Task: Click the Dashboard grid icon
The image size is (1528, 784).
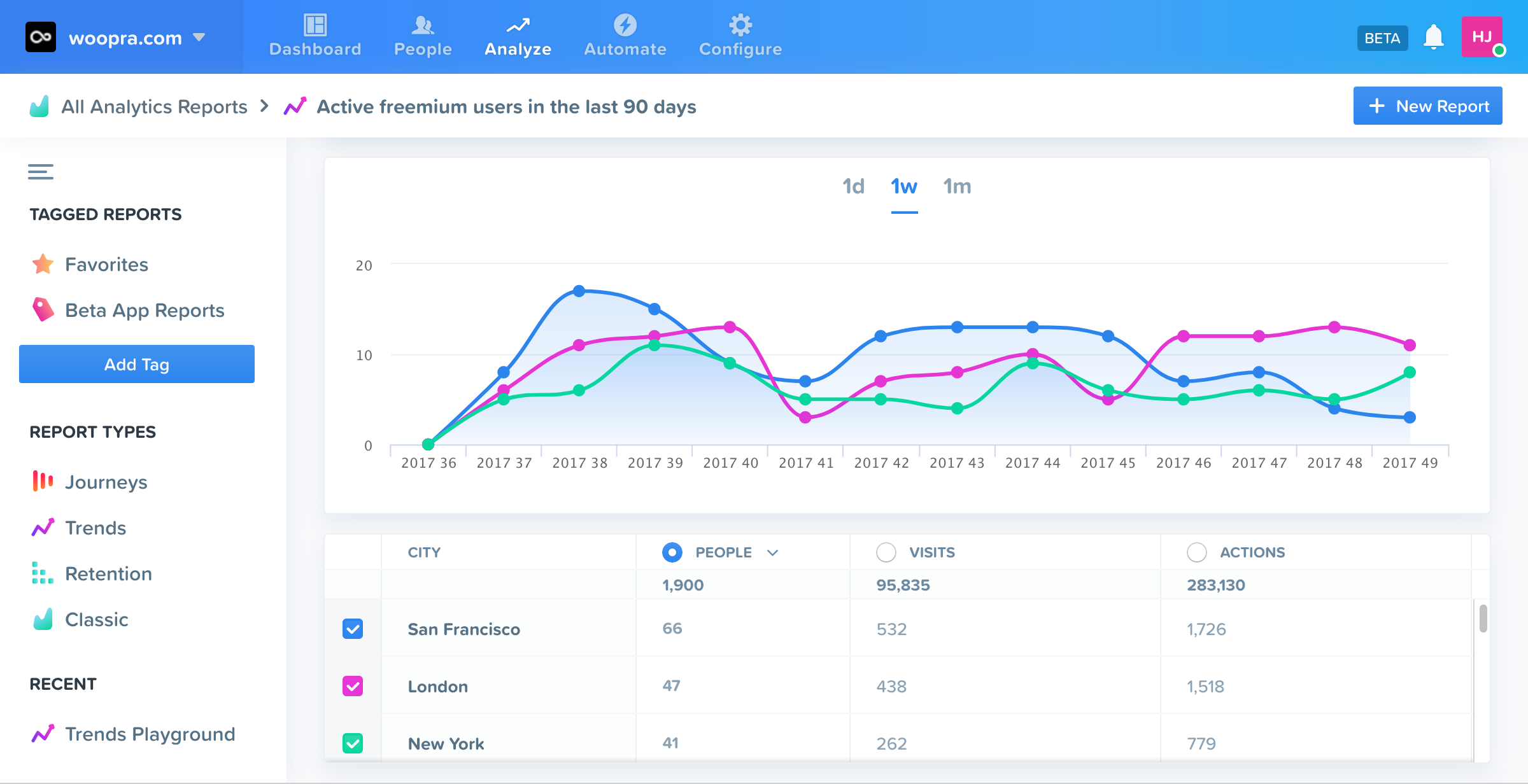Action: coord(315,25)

==

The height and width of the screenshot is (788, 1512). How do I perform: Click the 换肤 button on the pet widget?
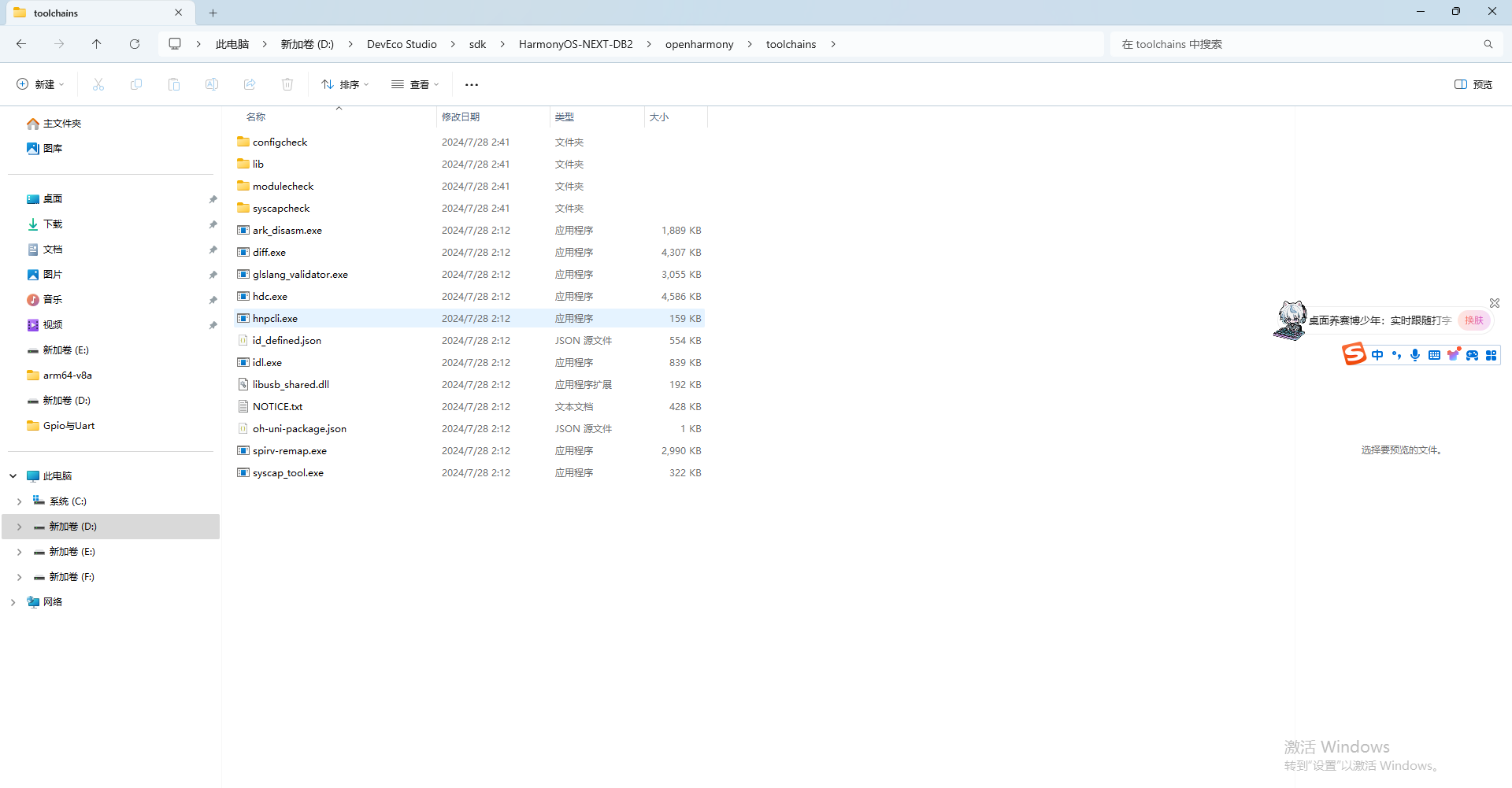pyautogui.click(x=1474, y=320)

* * *

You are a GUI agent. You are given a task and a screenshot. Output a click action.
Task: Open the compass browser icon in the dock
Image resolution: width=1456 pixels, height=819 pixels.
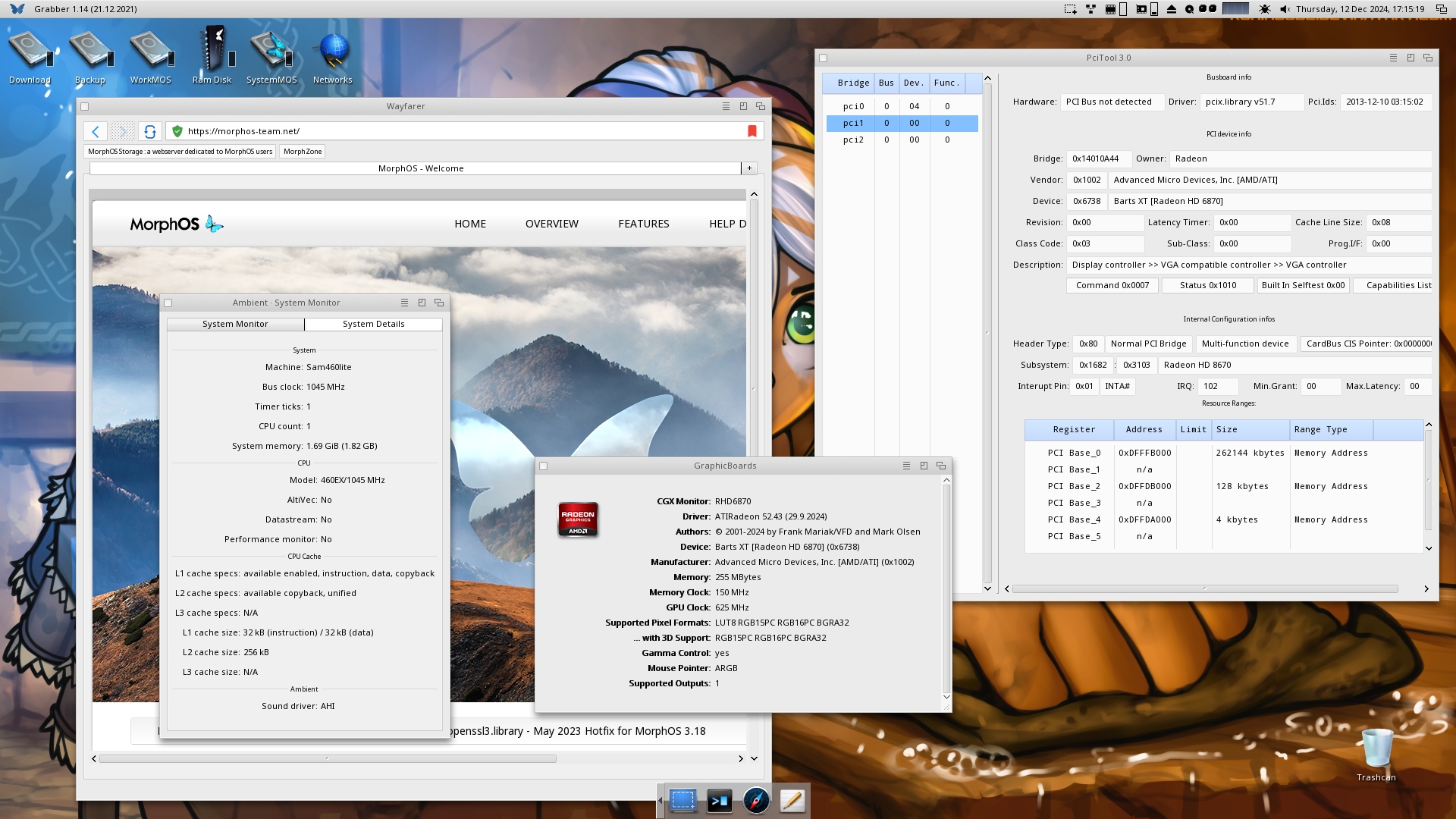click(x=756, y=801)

* [WHAT TO WORK ON]: What is needed is a copy of every line above in which "icon" appears.

* [RESPONSE BOX]:
Task: Click the Dashboard grid icon
Task: Open the compass browser icon in the dock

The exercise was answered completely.